=== BRIEF ===
Give the entries again, precisely as they were written.
SOURCE RECORDS START
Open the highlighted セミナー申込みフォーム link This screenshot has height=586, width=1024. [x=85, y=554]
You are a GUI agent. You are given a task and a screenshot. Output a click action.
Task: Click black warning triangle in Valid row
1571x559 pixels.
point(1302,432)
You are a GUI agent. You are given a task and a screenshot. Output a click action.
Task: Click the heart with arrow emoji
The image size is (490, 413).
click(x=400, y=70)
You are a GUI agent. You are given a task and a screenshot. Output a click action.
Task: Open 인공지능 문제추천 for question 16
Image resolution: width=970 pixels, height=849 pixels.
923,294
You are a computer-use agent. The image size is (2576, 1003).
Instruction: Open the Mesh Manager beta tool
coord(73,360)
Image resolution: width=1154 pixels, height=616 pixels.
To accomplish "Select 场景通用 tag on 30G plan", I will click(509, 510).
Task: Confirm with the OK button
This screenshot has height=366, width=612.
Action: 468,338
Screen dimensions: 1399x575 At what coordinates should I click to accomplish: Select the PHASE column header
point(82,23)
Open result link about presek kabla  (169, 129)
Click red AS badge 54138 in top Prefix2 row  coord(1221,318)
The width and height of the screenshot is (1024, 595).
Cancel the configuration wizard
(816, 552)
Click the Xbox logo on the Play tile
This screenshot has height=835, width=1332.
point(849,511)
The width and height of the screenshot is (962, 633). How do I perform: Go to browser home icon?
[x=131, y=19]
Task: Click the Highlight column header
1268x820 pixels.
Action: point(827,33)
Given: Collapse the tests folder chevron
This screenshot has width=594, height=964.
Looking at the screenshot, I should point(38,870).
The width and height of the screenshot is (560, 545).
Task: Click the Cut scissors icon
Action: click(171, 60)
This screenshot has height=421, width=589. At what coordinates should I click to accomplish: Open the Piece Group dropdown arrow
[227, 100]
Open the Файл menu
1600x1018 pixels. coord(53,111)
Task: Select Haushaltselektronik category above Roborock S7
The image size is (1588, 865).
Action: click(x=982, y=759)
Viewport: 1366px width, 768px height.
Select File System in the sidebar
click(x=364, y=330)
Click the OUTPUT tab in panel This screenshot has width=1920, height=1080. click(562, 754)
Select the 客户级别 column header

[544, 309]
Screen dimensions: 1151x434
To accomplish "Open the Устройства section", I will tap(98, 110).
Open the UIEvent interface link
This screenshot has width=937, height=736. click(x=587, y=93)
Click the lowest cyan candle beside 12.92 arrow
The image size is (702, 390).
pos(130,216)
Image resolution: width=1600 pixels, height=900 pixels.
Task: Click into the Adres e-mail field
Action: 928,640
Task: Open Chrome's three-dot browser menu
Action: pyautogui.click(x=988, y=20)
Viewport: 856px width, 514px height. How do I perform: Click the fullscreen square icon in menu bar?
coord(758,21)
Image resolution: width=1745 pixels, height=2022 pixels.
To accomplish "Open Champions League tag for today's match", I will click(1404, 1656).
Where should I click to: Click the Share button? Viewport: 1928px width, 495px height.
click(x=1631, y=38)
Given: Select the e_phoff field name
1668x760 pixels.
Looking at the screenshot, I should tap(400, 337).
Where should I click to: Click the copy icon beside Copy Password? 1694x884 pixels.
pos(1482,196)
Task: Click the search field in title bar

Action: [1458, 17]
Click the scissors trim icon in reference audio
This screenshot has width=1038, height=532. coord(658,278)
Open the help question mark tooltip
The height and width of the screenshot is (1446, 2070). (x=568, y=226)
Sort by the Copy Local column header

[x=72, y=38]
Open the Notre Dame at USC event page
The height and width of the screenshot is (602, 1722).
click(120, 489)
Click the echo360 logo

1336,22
SOURCE RECORDS END
=== RESULT FOR THIS TASK ===
Open the highlighted セミナー申込みフォーム link This screenshot has height=586, width=1024. [x=85, y=554]
You are a GUI agent. You are given a task and a screenshot. Output a click action.
Task: Click black warning triangle in Valid row
1571x559 pixels.
point(1302,432)
You are a GUI agent. You are given a task and a screenshot. Output a click action.
Task: Click the heart with arrow emoji
The image size is (490, 413).
click(x=400, y=70)
You are a GUI agent. You are given a task and a screenshot. Output a click action.
Task: Open 인공지능 문제추천 for question 16
Image resolution: width=970 pixels, height=849 pixels.
923,294
You are a computer-use agent. The image size is (2576, 1003).
Instruction: Open the Mesh Manager beta tool
coord(73,360)
Image resolution: width=1154 pixels, height=616 pixels.
To accomplish "Select 场景通用 tag on 30G plan", I will click(509, 510).
Task: Confirm with the OK button
This screenshot has height=366, width=612.
Action: 468,338
Screen dimensions: 1399x575 At what coordinates should I click to accomplish: Select the PHASE column header
point(82,23)
Open result link about presek kabla  (169, 129)
Click red AS badge 54138 in top Prefix2 row  coord(1221,318)
The width and height of the screenshot is (1024, 595).
Cancel the configuration wizard
(816, 552)
Click the Xbox logo on the Play tile
This screenshot has height=835, width=1332.
point(849,511)
The width and height of the screenshot is (962, 633). How do I perform: Go to browser home icon?
[x=131, y=19]
Task: Click the Highlight column header
1268x820 pixels.
Action: point(827,33)
Given: Collapse the tests folder chevron
This screenshot has width=594, height=964.
Looking at the screenshot, I should point(38,870).
The width and height of the screenshot is (560, 545).
Task: Click the Cut scissors icon
Action: click(171, 60)
This screenshot has height=421, width=589. At what coordinates should I click to accomplish: Open the Piece Group dropdown arrow
[227, 100]
Open the Файл menu
1600x1018 pixels. coord(53,111)
Task: Select Haushaltselektronik category above Roborock S7
The image size is (1588, 865).
Action: click(x=982, y=759)
Viewport: 1366px width, 768px height.
Select File System in the sidebar
click(x=364, y=330)
Click the OUTPUT tab in panel This screenshot has width=1920, height=1080. click(562, 754)
Select the 客户级别 column header

[544, 309]
Screen dimensions: 1151x434
To accomplish "Open the Устройства section", I will tap(98, 110).
Open the UIEvent interface link
This screenshot has width=937, height=736. click(x=587, y=93)
Click the lowest cyan candle beside 12.92 arrow
The image size is (702, 390).
pos(130,216)
Image resolution: width=1600 pixels, height=900 pixels.
Task: Click into the Adres e-mail field
Action: 928,640
Task: Open Chrome's three-dot browser menu
Action: pyautogui.click(x=988, y=20)
Viewport: 856px width, 514px height. How do I perform: Click the fullscreen square icon in menu bar?
coord(758,21)
Image resolution: width=1745 pixels, height=2022 pixels.
To accomplish "Open Champions League tag for today's match", I will click(1404, 1656).
Where should I click to: Click the Share button? Viewport: 1928px width, 495px height.
click(x=1631, y=38)
Given: Select the e_phoff field name
1668x760 pixels.
Looking at the screenshot, I should tap(400, 337).
Where should I click to: Click the copy icon beside Copy Password? 1694x884 pixels.
pos(1482,196)
Task: Click the search field in title bar

Action: [1458, 17]
Click the scissors trim icon in reference audio
This screenshot has width=1038, height=532. coord(658,278)
Open the help question mark tooltip
The height and width of the screenshot is (1446, 2070). (x=568, y=226)
Sort by the Copy Local column header

[x=72, y=38]
Open the Notre Dame at USC event page
The height and width of the screenshot is (602, 1722).
click(120, 489)
Click the echo360 logo

1336,22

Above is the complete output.